» **Data for analysis**:
[Start of section]

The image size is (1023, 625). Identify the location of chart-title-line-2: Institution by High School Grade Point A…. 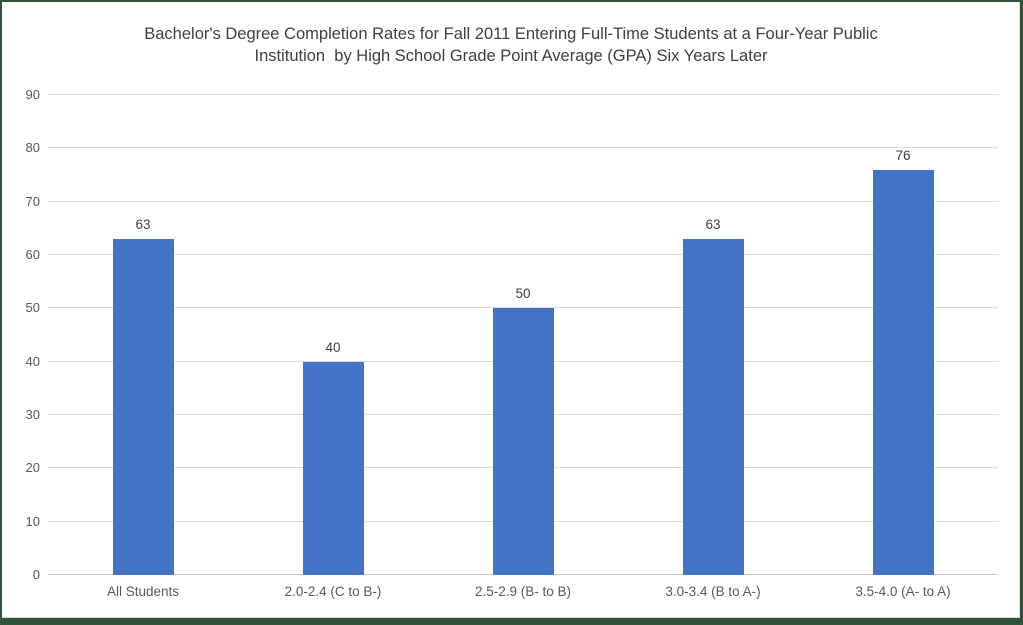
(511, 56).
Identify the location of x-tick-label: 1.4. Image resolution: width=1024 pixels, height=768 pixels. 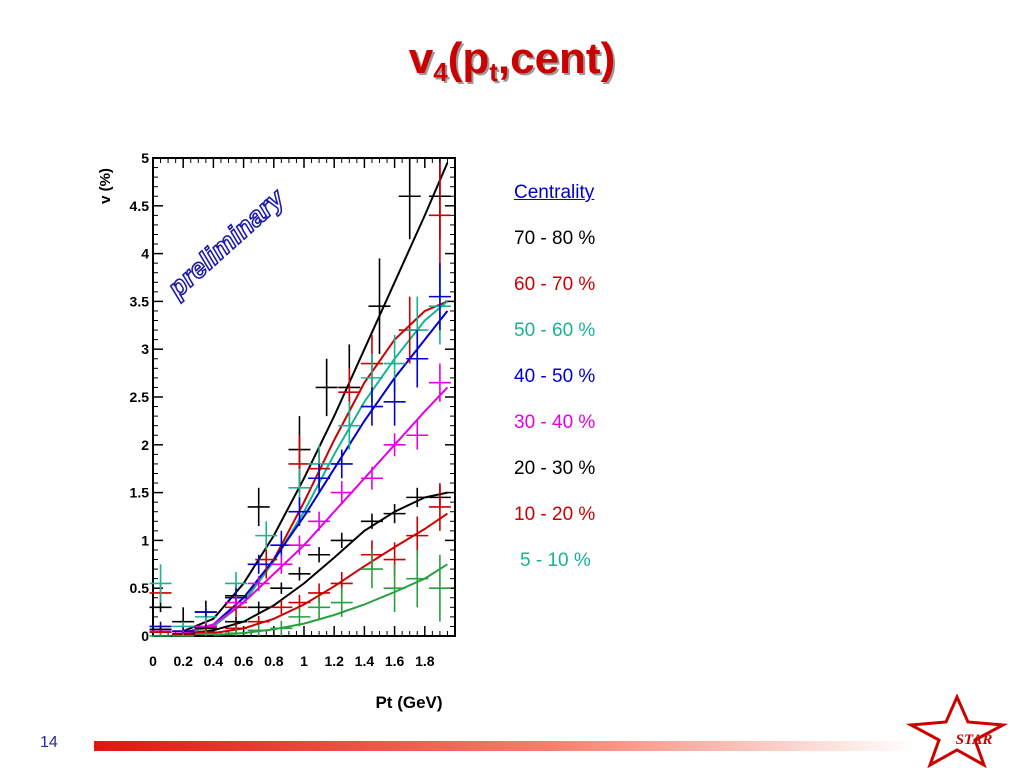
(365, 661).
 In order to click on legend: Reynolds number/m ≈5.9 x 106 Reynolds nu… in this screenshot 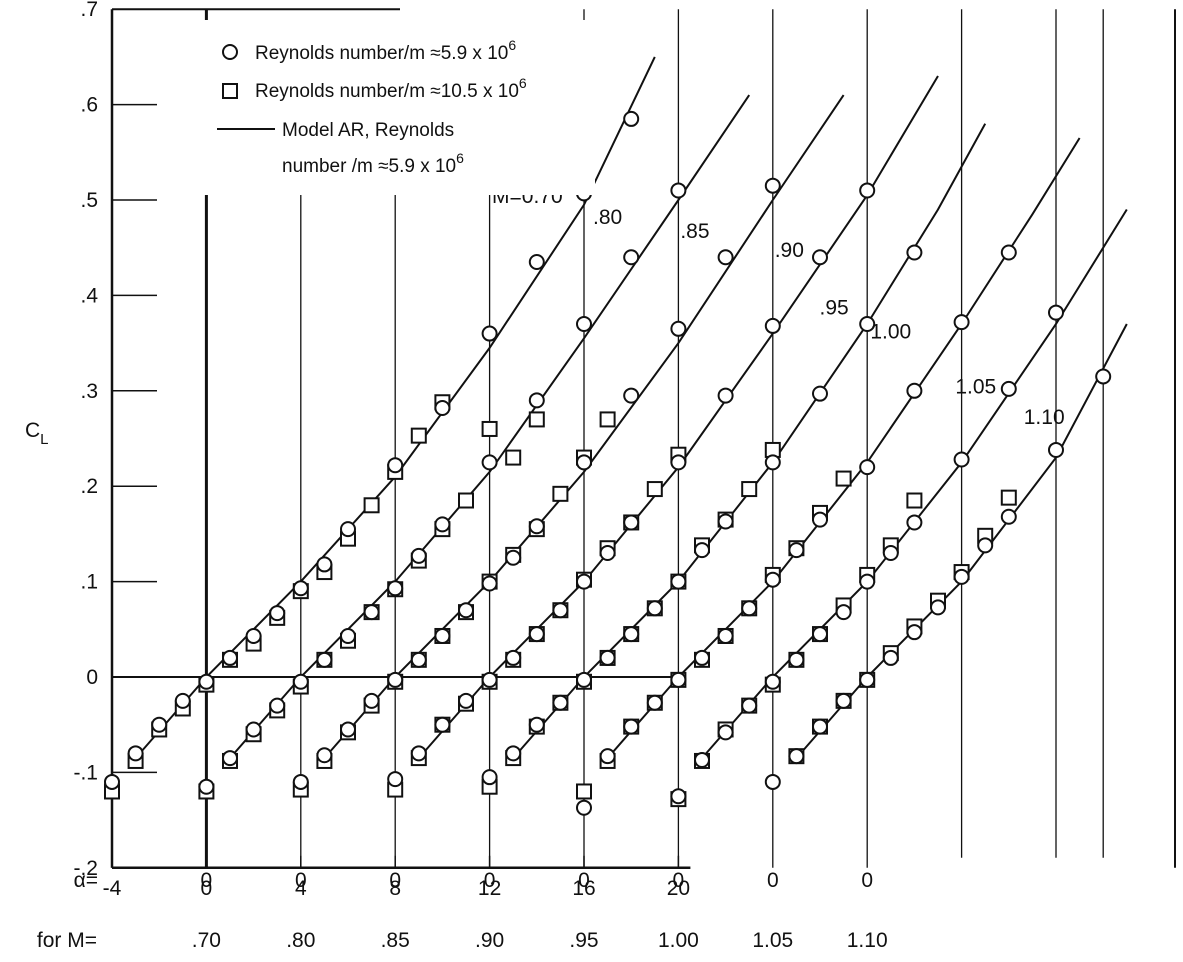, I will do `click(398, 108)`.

[End of section]

» **Exercise goal**: Rewrite the data from its first line through the line containing "(365, 661).", substituting "Locate" for every "Identify the location of" and changing nothing else; omit the pictures.

» **Answer for the task**:
The image size is (1023, 625). Locate chart-title-line-2: Institution by High School Grade Point A…. 
(511, 56).
Locate x-tick-label: 1.4. Image resolution: width=1024 pixels, height=768 pixels. 
(365, 661).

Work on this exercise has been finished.